## Metin bloğu
İSRAİL’E KARŞI TOPYEKÛN BİR MÜCADELE VERİLMELİDİR, ÇÜNKÜ İSRAİL İLE MÜZAKERE EDİLMEZ, MÜCADELE EDİLİR
Şunu paylaşmak isterim sizinle. Soğuk Savaş boyunca Güney Afrika’daki ırkçı rejime karşı küresel düzeyde mücadele edilirken, Mozambik ve Tanzanya gibi komşu ülkeler, yani ret cephesi oluşturmuş olan Afrikalı kimi ülkeler, apartheid rejimi olan Güney Afrika’ya karşı çok büyük bir direnç içinde oldular. Hiçbiri Güney Afrika’ya teslim olmadı. Hiçbiri Güney Afrika ile normalleşmeye çalışmadı. Hiçbiri Güney Afrika’nın dayattığı çözümleri kabul etmedi.
Mesela apartheid rejimi olan Güney Afrika, Afrika topraklarında Bantustanlar kurmaya çalıştı. Irkçı rejim dedi ki madem siz özgürlük istiyorsunuz, madem self-determinasyon istiyorsunuz buyurun size şu an Batı Şeria’da oluşmuş tuhaf kantonlar gibi bir devlet sunuyorum. Bunu Güney Afrika’nın etrafındaki ret cephesi dediğimiz siyahi ülkelerin hiçbiri kabul etmedi. Kimlerdir bunlar? Botsvana, Angola gibi ülkeler… Bunların hiçbiri kabul etmedi ve direnişe devam ettiler. Afrika Ulusal Kongresi’ne sahip çıktılar ve onu düşman olarak görmediler.

## Kaynak veriler
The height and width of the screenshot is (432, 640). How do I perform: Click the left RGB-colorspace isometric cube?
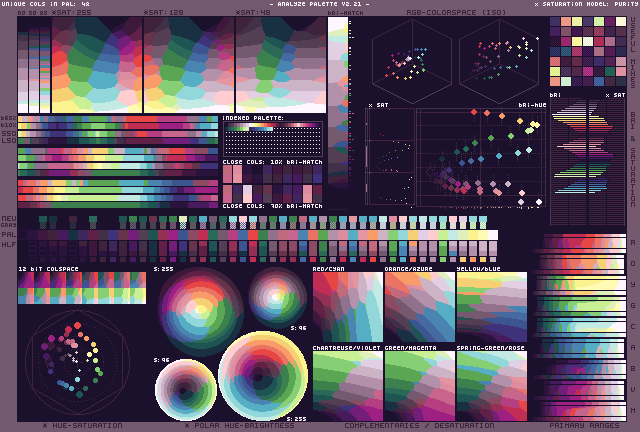click(x=409, y=62)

## Yazılı görev 1
Güney Afrika'ya karşı direnişi anlatan metne göre aşağıdaki soruları yanıtlayın.
(a) Apartheid rejimi Afrika topraklarında ne kurmaya çalıştı?
(b) Ret cephesindeki ülkeler hangi örgüte sahip çıktı?
(c) Metnin ilk paragrafında ret cephesine örnek olarak hangi iki komşu ülke geçiyor?
## Yazılı görev 2
Aşağıdaki ifadeler Güney Afrika'ya karşı direnişi anlatan metinle uyuşuyor mu? Her biri için evet ya da hayır deyin ve metinden belirleyici sözleri alıntılayın.
(a) Ret cephesindeki ülkelerden bazıları Güney Afrika ile normalleşmeye çalıştı.
(b) Ret cephesindeki ülkeler Afrika Ulusal Kongresi'ni düşman olarak gördü.
(c) Botsvana ve Angola, Güney Afrika'nın sunduğu devlet önerisini kabul etmedi.
## Yazılı görev 3
Güney Afrika'ya karşı direnişi anlatan metinde "İSRAİL’E KARŞI TOPYEKÛN" ile "çözümleri kabul etmedi." arasındaki kısmı, bu iki ifade de dahil, aynen yazın.

## Beklenen yanıt 1
(a) Bantustanlar
(b) Afrika Ulusal Kongresi
(c) Mozambik ve Tanzanya

## Beklenen yanıt 2
(a) Hayır: "Hiçbiri Güney Afrika ile normalleşmeye çalışmadı."
(b) Hayır: "onu düşman olarak görmediler."
(c) Evet: "Botsvana, Angola gibi ülkeler… Bunların hiçbiri kabul etmedi"

## Beklenen yanıt 3
İSRAİL’E KARŞI TOPYEKÛN BİR MÜCADELE VERİLMELİDİR, ÇÜNKÜ İSRAİL İLE MÜZAKERE EDİLMEZ, MÜCADELE EDİLİR
Şunu paylaşmak isterim sizinle. Soğuk Savaş boyunca Güney Afrika’daki ırkçı rejime karşı küresel düzeyde mücadele edilirken, Mozambik ve Tanzanya gibi komşu ülkeler, yani ret cephesi oluşturmuş olan Afrikalı kimi ülkeler, apartheid rejimi olan Güney Afrika’ya karşı çok büyük bir direnç içinde oldular. Hiçbiri Güney Afrika’ya teslim olmadı. Hiçbiri Güney Afrika ile normalleşmeye çalışmadı. Hiçbiri Güney Afrika’nın dayattığı çözümleri kabul etmedi.